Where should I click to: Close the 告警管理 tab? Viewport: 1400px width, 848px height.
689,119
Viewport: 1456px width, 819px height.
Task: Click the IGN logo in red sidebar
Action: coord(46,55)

(Activity):
Give the complete listing again, exactly as it appears above.

(Task answer):
Where should I click to: Close the 告警管理 tab? Viewport: 1400px width, 848px height.
689,119
Viewport: 1456px width, 819px height.
Task: Click the IGN logo in red sidebar
Action: coord(46,55)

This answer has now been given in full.